You have to feel sorry for the team at H&H. This week the Warrington-based auction house found themselves in the wrong place at the wrong time, with their season-opening live sale at Duxford scheduled the day after a host of Coronavirus control measures were put in place by the British government.
Right up until the previous evening, the auction was intended to go ahead as planned. The cars had been placed in the hall at the Duxford aviation museum, the rostrum set up and hand sanitiser liberally distributed. H&H’s Damian Jones had told Hagerty about their plans to try to keep bidders safe by staggering viewing times.
Finally though, the Ministry of Defence made the decision for them. As an old RAF base, Duxford still belongs to the MOD and their call was that the public would not be allowed entry to the auction. H&H made the decision to go ahead, broadcasting the event online, encouraging bids via their web portal and telephone, and even requisitioned a local pub where people could bid ‘in person’.
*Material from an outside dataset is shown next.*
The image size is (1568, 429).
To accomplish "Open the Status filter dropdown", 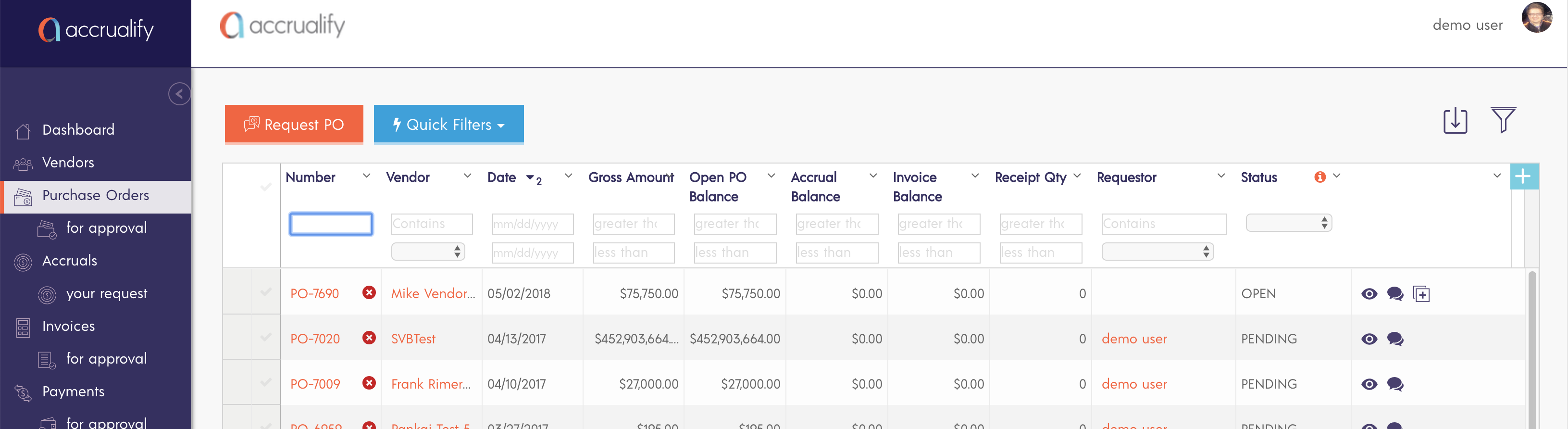I will [x=1289, y=224].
Despite their best efforts, it was inevitable the sale would suffer. The bids were still coming through, but a significant proportion fell just short of the lower estimate. The auctioneer, quite rightly, made these provisional sales reliant on a post-sale discussion with the seller. After the dust had settled the following day, H&H reported the sell-through rate of 57.4%, with 66 cars sold and just five withdrawn. Top seller was a wonderful 1938 Lagonda LG6 drophead coupe that made £209,300 inclusive of costs and H&H told me there were outstanding bids and interest in the Lagonda V12, Aston Martin DB6 Mk II and Bentley 3 Litre.
Jones told me: ‘Under normal circumstances we would have been disappointed with the result but given the circumstances we are very pleased with it. The situation at the venue was literally changing by the hour [but] we were able to provide a full range of bidding options: in person, online, telephone and commission without compromising safety. I am very privileged to being working with such an industrious and resourceful team.’
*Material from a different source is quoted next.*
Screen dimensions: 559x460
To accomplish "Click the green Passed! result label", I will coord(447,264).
I feel it is too early to speculate what effect the current situation could have on the classic vehicle market, but it’s clear that people will have to change the way they buy. Auctions will have to adapt if they are to survive; companies like H&H that have established online bidding are one thing, but regional auctions that specialize in high-volume ‘drive-through’ sales to a live audience will face an exceptional challenge.